PC

Solid ultrabook does not need second screen

Asus turned the touchpad into a second screen on last year's ZenBook Pro.

This so-called ScreenPad, about the size of a smartphone display, can be used to perform various tasks such as handwriting and numeric input. Helper apps created by Asus also let this screen show additional commands in compatible apps such as Microsoft Office.

An improved version, dubbed ScreenPad 2.0, is found in the latest Asus ZenBook 14 (UX434). The Taiwanese PC maker says the new version is more power efficient, despite the screen size increasing from 5.5 inches to 5.65 inches.

Navigating the ScreenPad and moving app windows between the ScreenPad and the ZenBook's main 14-inch screen are also easier now with its new Android-like user interface.

Despite the improvements, I do not see myself using the ScreenPad regularly.

Occasionally, I may use the second screen to watch a YouTube tutorial for an app or a game while following the instructions on the main screen. I can also place my Spotify app window in the ScreenPad to view my playlist at a glance.

But I can do these tasks with my smartphone. In short, there are no compelling reasons for me to deal with the ScreenPad's occasional bugs, its poor viewing angles and, more importantly, its negative impact on battery life.

In my testing, the ZenBook lasted six hours and 13 minutes in the usual video-loop battery test with the main screen at full brightness and the ScreenPad set at 50 per cent brightness. The laptop lasted almost eight hours in the same test with the ScreenPad switched off.

The good news is the ScreenPad can be disabled easily with a shortcut key. The laptop itself is very similar to the ZenBook 14 (UX433) model I tested in January this year.

  • FOR

    • Sturdy and well-made chassis

    • Thin screen bezel

    • Good performance

  • AGAINST

    • ScreenPad has limited usefulness and consumes power while in use

    • USB 2.0 port

  • SPECS

    PRICE: $2,098

    PROCESSOR: Intel Core i7-8565U (1.8GHz)

    GRAPHICS: Nvidia GeForce MX250 2GB GDDR5

    RAM: 16GB DDR3

    SCREEN SIZE: 14 inches, 1,920 x 1,080 pixels

    CONNECTIVITY: USB 3.1 Type-C Gen 2, USB 3.1 Type-A Gen 2, USB 2.0, HDMI, microSD card reader, audio jack

    BATTERY: 50 watt-hour

  • RATING

    FEATURES: 4/5

    DESIGN: 4/5

    PERFORMANCE: 4/5

    VALUE FOR MONEY: 3.5/5

    BATTERY LIFE: 4.5/5

    OVERALL: 4/5

Its blue aluminium lid bears the distinctive look of the Asus ZenBook series - concentric circles reminiscent of water ripples.
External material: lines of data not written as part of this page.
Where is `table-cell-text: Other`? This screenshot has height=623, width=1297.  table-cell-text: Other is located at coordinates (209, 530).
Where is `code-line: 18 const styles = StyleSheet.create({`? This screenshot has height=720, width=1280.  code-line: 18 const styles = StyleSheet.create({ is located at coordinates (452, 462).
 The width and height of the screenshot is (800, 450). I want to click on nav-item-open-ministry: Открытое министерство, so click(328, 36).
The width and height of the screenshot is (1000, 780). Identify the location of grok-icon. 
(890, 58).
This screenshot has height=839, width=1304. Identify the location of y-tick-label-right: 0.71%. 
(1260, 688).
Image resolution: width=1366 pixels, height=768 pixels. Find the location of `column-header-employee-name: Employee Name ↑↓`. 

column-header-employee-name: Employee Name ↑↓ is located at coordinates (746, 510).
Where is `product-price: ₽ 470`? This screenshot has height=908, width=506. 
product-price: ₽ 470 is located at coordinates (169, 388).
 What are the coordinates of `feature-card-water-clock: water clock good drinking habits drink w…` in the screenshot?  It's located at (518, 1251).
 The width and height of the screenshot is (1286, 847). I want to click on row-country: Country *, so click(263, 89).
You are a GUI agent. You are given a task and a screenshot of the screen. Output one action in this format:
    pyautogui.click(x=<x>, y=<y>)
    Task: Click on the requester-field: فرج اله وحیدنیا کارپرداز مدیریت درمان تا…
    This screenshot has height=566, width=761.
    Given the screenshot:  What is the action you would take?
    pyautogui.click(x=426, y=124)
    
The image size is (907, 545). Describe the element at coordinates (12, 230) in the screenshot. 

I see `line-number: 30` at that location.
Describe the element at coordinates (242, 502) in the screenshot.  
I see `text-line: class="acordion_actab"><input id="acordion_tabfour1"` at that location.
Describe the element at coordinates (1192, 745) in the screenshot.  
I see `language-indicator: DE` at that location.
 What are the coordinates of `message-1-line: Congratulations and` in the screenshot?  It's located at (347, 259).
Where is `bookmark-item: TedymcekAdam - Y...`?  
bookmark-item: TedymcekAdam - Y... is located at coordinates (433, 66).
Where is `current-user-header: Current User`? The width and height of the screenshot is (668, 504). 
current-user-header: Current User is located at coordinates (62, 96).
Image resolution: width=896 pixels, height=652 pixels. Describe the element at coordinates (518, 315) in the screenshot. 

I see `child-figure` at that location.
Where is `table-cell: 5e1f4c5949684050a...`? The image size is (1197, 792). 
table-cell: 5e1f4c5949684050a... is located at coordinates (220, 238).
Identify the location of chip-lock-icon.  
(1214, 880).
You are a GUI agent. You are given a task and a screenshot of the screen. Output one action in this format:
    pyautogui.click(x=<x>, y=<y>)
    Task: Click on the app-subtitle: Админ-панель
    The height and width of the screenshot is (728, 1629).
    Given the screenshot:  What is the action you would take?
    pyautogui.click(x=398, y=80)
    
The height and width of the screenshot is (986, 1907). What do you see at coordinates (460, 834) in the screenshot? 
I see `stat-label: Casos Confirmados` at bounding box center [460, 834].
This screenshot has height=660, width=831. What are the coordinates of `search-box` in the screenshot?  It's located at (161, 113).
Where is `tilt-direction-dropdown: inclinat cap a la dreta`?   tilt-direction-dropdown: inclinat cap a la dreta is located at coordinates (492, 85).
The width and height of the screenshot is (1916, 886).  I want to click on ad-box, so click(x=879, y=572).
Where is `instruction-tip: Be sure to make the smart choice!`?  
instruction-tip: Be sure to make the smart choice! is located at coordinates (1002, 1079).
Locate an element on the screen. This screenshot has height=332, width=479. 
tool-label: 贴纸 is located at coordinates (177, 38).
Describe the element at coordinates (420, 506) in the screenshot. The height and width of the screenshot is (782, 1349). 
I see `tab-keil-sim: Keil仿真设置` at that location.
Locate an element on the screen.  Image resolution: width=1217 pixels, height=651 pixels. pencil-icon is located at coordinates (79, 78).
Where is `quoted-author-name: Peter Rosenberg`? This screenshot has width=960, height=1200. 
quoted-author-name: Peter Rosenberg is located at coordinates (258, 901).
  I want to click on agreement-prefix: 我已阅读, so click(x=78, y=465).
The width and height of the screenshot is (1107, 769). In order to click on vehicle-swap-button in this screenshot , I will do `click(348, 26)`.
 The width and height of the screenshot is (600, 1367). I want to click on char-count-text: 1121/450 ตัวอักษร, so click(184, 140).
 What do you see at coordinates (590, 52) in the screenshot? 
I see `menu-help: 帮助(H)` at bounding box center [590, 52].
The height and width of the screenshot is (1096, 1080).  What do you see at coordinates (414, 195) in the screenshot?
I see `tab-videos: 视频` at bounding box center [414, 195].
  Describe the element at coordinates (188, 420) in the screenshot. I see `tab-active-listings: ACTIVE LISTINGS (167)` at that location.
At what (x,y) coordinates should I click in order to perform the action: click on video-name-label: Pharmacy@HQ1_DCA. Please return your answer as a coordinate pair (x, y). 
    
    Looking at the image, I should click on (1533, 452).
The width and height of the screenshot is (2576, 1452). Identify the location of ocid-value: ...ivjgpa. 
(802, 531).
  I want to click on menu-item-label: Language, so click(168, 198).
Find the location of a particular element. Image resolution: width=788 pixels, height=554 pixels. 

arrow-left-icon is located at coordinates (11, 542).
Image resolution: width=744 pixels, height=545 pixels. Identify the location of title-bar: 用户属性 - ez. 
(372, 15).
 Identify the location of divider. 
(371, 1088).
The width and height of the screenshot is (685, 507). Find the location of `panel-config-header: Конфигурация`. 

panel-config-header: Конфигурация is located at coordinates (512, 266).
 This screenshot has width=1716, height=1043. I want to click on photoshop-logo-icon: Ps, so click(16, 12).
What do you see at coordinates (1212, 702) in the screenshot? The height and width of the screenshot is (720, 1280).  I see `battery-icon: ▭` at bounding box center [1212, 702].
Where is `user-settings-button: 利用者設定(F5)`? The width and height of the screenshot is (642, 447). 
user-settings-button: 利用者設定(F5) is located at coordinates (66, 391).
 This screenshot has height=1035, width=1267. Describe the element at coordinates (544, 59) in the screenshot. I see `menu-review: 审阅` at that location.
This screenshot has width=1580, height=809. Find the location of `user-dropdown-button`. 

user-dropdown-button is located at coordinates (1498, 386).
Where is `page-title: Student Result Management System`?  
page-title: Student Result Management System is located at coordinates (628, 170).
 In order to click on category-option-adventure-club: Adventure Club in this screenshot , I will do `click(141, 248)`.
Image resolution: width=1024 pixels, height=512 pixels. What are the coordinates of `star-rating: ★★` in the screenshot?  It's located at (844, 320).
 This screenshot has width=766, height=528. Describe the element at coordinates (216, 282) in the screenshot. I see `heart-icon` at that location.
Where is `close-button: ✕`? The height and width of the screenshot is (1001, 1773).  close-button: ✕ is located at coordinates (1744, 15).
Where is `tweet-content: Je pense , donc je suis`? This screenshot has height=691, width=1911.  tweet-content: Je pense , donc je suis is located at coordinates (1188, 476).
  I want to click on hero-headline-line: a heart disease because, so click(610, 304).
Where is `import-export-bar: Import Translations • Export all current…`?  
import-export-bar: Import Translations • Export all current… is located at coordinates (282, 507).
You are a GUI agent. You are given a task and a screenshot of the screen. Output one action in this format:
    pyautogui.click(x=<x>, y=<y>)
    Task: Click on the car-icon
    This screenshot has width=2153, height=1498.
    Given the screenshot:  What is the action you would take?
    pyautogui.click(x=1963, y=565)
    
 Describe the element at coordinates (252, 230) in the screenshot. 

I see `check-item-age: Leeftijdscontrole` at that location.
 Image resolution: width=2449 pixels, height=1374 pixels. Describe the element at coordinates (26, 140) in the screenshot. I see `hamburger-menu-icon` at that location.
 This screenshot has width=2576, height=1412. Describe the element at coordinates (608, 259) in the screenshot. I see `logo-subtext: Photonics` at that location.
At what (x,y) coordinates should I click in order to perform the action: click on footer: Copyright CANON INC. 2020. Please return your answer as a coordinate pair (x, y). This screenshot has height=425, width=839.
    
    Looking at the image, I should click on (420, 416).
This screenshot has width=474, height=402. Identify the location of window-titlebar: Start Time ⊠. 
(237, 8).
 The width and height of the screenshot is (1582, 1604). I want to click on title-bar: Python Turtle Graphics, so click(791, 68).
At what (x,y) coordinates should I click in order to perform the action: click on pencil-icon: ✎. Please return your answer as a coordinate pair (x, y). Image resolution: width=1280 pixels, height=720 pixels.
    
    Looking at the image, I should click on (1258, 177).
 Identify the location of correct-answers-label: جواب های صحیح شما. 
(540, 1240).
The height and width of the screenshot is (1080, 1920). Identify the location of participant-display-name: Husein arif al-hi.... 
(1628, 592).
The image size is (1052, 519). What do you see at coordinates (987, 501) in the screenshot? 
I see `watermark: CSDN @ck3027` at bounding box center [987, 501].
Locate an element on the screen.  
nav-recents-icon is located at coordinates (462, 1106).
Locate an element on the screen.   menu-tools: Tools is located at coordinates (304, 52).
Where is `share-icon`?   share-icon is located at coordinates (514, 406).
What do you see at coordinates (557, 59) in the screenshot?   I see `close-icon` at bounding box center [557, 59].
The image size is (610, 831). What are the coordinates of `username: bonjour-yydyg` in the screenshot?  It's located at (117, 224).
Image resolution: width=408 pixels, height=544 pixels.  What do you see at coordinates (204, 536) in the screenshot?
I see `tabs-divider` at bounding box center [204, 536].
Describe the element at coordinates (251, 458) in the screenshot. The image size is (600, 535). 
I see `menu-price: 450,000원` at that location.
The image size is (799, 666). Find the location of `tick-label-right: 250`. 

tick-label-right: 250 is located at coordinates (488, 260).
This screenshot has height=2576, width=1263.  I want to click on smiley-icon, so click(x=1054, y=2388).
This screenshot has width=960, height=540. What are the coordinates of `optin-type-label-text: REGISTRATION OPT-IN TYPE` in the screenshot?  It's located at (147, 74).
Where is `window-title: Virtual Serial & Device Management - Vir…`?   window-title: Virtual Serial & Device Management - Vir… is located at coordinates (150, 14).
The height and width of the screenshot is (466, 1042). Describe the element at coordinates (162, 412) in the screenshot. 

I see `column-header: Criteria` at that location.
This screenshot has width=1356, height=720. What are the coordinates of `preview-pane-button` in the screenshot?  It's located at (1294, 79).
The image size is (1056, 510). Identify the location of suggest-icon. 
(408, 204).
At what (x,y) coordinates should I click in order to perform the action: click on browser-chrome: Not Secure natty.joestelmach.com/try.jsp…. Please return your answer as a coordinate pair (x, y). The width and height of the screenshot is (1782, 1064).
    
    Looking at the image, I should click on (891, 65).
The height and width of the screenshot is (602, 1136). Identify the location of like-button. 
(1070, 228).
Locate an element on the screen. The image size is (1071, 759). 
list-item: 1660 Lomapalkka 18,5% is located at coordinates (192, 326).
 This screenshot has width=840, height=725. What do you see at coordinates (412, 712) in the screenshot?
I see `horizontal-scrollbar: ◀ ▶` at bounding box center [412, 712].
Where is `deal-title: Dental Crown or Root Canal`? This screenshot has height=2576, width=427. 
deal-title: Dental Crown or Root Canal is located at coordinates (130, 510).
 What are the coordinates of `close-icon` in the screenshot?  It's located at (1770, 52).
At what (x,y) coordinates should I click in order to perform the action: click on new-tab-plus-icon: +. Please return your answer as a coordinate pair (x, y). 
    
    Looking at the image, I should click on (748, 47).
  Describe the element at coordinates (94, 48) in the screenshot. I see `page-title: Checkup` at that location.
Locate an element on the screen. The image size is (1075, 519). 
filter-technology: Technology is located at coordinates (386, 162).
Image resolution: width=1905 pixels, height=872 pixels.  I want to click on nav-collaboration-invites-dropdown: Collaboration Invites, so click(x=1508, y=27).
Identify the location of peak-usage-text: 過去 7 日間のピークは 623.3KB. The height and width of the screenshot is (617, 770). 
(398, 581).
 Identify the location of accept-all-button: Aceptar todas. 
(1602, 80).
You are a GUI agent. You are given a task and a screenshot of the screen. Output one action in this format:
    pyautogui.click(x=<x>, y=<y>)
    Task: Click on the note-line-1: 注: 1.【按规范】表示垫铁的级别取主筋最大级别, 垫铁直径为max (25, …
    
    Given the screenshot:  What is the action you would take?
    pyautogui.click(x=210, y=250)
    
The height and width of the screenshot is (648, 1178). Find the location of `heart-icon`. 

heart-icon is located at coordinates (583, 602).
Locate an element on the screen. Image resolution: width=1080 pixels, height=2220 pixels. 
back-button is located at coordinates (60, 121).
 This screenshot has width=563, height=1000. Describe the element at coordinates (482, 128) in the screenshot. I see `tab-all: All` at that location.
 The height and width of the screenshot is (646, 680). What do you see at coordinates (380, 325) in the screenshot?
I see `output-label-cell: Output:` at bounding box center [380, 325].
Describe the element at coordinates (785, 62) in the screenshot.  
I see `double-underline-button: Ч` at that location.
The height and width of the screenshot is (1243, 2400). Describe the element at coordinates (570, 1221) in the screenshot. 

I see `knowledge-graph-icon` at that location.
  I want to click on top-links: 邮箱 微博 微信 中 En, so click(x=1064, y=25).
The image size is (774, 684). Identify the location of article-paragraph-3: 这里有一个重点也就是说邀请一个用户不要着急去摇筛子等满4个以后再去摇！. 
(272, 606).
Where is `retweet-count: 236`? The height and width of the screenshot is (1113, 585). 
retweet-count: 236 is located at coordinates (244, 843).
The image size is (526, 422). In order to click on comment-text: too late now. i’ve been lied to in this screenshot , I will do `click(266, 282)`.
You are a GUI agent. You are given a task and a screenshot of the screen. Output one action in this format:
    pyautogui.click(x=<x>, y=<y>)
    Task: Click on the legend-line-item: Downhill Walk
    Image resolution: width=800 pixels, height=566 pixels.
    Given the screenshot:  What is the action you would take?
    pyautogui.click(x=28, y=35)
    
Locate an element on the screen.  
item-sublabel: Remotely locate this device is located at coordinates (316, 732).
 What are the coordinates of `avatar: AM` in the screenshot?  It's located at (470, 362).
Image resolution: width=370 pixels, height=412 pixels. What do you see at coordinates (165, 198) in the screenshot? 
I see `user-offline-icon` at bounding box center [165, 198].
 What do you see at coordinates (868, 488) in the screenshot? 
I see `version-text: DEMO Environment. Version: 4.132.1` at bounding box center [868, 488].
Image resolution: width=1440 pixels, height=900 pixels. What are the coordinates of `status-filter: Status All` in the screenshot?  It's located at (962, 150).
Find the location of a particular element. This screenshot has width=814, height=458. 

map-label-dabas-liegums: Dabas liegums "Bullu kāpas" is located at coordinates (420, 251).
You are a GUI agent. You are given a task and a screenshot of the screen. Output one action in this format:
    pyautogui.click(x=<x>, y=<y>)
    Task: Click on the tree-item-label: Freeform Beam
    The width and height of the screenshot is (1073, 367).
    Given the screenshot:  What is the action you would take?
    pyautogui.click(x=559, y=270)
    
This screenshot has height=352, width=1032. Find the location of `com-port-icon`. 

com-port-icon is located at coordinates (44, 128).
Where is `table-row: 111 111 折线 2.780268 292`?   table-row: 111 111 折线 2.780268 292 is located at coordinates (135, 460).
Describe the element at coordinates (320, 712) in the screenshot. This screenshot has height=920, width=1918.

Because of its touchscreen, the newer UX434 model weighs 1.35kg compared with 1.1kg for the UX433 version.

But you probably would not be able to tell between the two by their heft. The new model is just as compact, thanks to a slim bezel design that reduces the laptop's footprint. Asus also managed to include an infrared facial-recognition camera above the screen in the bezel.

The keyboard offers decent key travel and does not feel as shallow as some thinner ultrabooks. There are three levels of brightness for the keyboard backlight.

The UX434 has the same mix of connectors as the older model. Useful ones include HDMI and a microSD card reader, though the inclusion of a slow USB 2.0 port is bewildering.

The similarities between the ZenBooks extend to the hardware specs. Both have Intel's Core i7-8565U processor with 16GB of system memory and a 1TB solid-state drive.

The UX434 does have a slightly updated MX250 graphics chip, though its performance in PCMark 10's digital content creation segment is only slightly better than the MX150 in the older UX433 laptop.

Despite the improvements, the ScreenPad still has more downsides than benefits for me. But that aside, the ZenBook is a solid ultrabook that offers performance and portability.